Theming for MfGames Writing
One of the big parts about MfGames Writing[1] is the ability to customize the appearance of the generated files. If we didn't have that, then every book would look the same and I don't care for that. Books should allow for different themes, chapter numbers, and even spacing. To that regard, everything is funneled through a theme for formatting.
Series
I appear to be writing a short series of post about the tools I use for publication and writing.
- Semantic Versions and Releases[2]: Why semantic versioning helps with the writing process.
- Evolution of MfGames Writing[3]: A brief history and reasoning behind the tools.
- First Steps Using MfGames Writing[4]: Starting a new project with MfGames Writing.
- Adding Content to MfGames Writing[5]: Adding front and back matter to novels.
- Working with MfGames Writing, CI, and Docker[6]: Adding automatic building with commits.
- Additional Formats for MfGames Writing[7]: How to create PDF, MOBI, DOCX, and HTML versions.
- Theming for MfGames Writing: A light introduction on how to customize the output.
- Integrating Semantic Versioning into MfGames Writing[8]: Tying semantic releases into the process.
HTML
The entire theme system is built on HTML and CSS. In previous versions of this, I generated XeLaTeX files for PDF and used a custom conversion utility for Word documents. It also increased the complexity significantly. Switching to a HTML-based system simplified the theme creation and made debugging easier.
This is one case where looking at a reference implementation[9] will be helpful.
Components
In the content[10] post, there are quite a few references to `element` on each of the content items.
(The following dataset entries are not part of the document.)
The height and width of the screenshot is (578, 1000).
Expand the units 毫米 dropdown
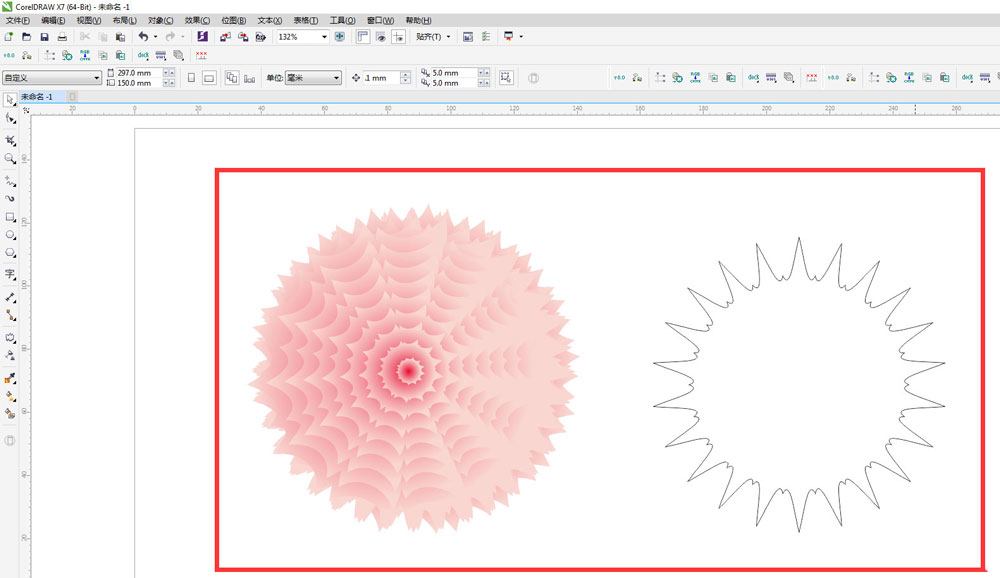pyautogui.click(x=336, y=78)
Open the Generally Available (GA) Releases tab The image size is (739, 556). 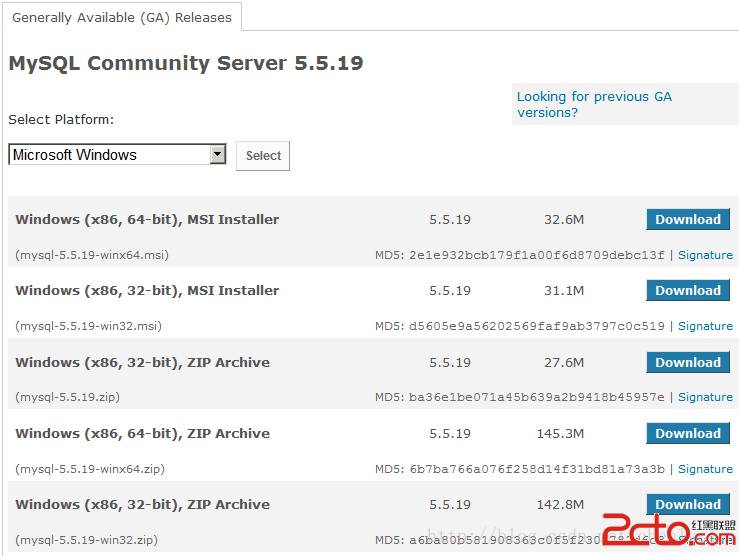(121, 17)

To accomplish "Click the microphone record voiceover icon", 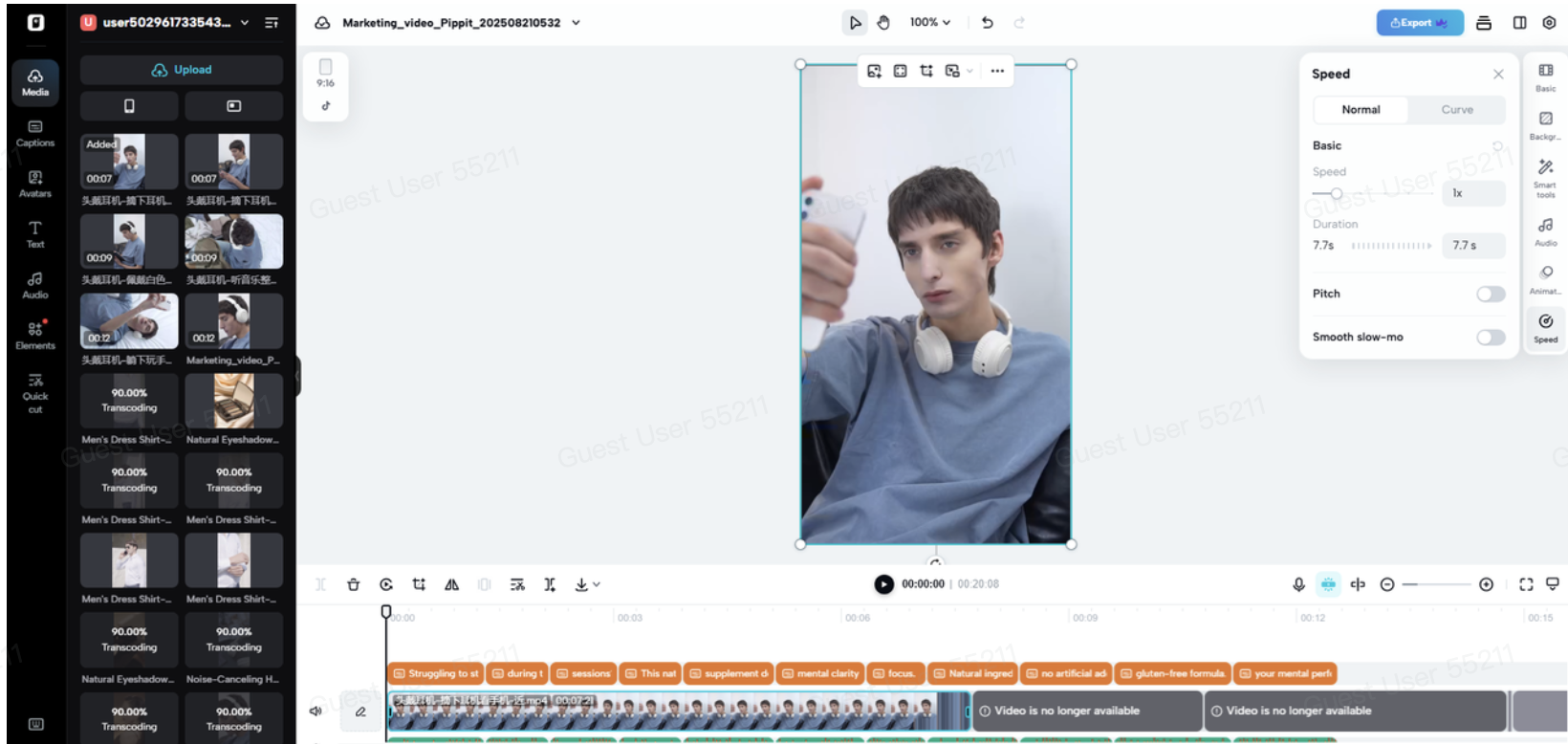I will (1298, 584).
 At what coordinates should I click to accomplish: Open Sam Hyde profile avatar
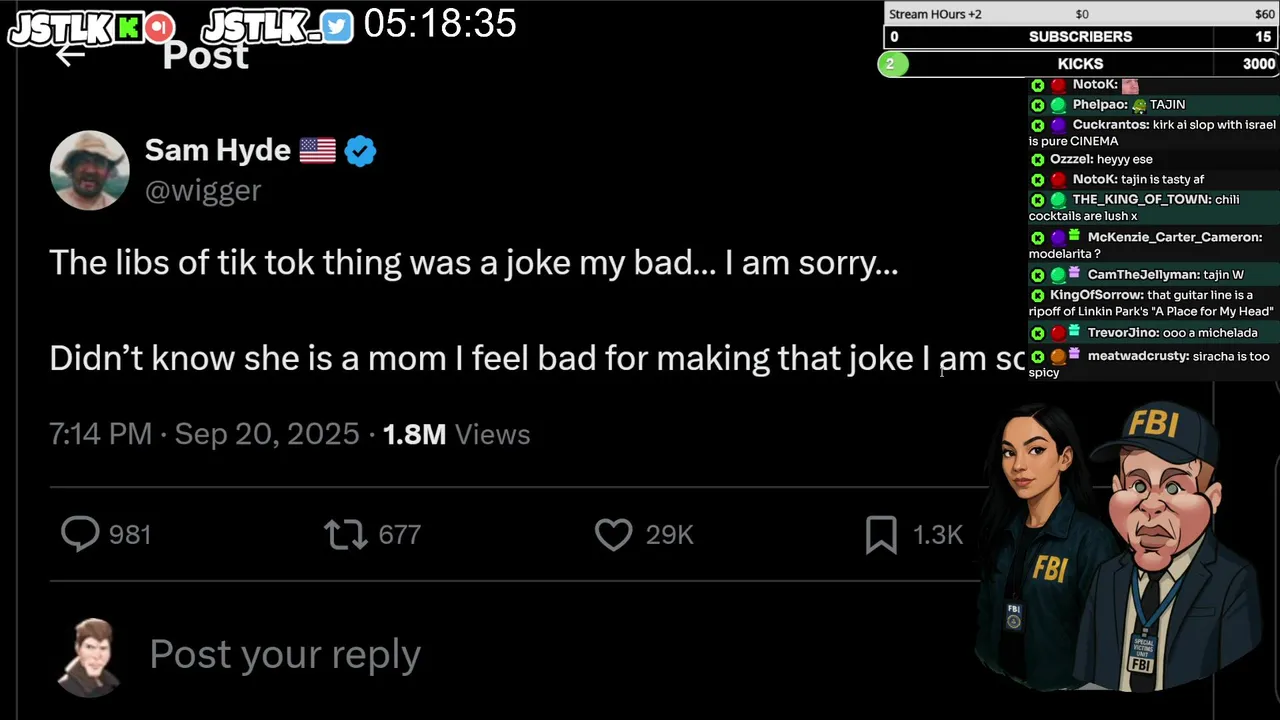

These elements are Liquid-based stylesheets that are provided by the theme.
For example, the `title.xhtml` in the clean theme looks like this:
{{html}}
The `{{html}}` is where the contents in the `source` given on the content will be placed. In this case, the `element-page-break` is how I handle page rendering with WeasyPrint.
A more complicated example would be chapter.xhtml[11]:
{% if content.number %}Chapter {{content.number}}{% endif %}{{content.title}}
{{html}}
You can see more uses of the Liquid tags. In this case, if we have a `number` property in the content, it will insert the `Chapter #` above the title of the chapter (from the YAML header) and the contents of the body into `{{html}}`.
Recursive Templates
To reduce copy/paste, there are also recursive templates. For example, the colophon[12] template looks like this:
---
extends: simple-title
---
{{html}}
Once this page is rendered, the results are formatted by the simple-title[13]
{{content.title}}
{{html}}
It is recursive, so you can have one template extending another extending another.
Styling
You'll notice that there is very little styling in the HTML. Instead, most of it is done with a SASS template in the theme. The base style is called stylesheet.scss[14]:
p {
margin-bottom: 0;
margin-top: 0;
text-align: left;
text-indent: 2em;
}
Stylesheets can be overridden by specific formats. The most common is having a WeasyPrint-specific stylesheet[15]:
@import "stylesheet";
@page {
@bottom-center {
content: counter(page);
vertical-align: top;
padding-top: 1em;
}
size: letter portrait;
margin: 3cm 2cm;
}
To figure out overrides, the system looks for the format name first (`html.scss` or `weasyprint.scss`) and if it doesn't find one, goes to the base (`stylesheet.scss`).
Stylesheet Variables
Because I'm fond of single points of truth, SASS also lets us have variables so we can pull the version, or information from the edition data.
@page :right {
@top-right {
content: themeString("edition.title");
vertical-align: bottom;
padding-bottom: 1em;
}
padding-left: 1cm;
}
The `themeString` works just like the Liquid templates.
Creating New Themes
To create a new theme, I basically just copy all of the clean theme and start customizing.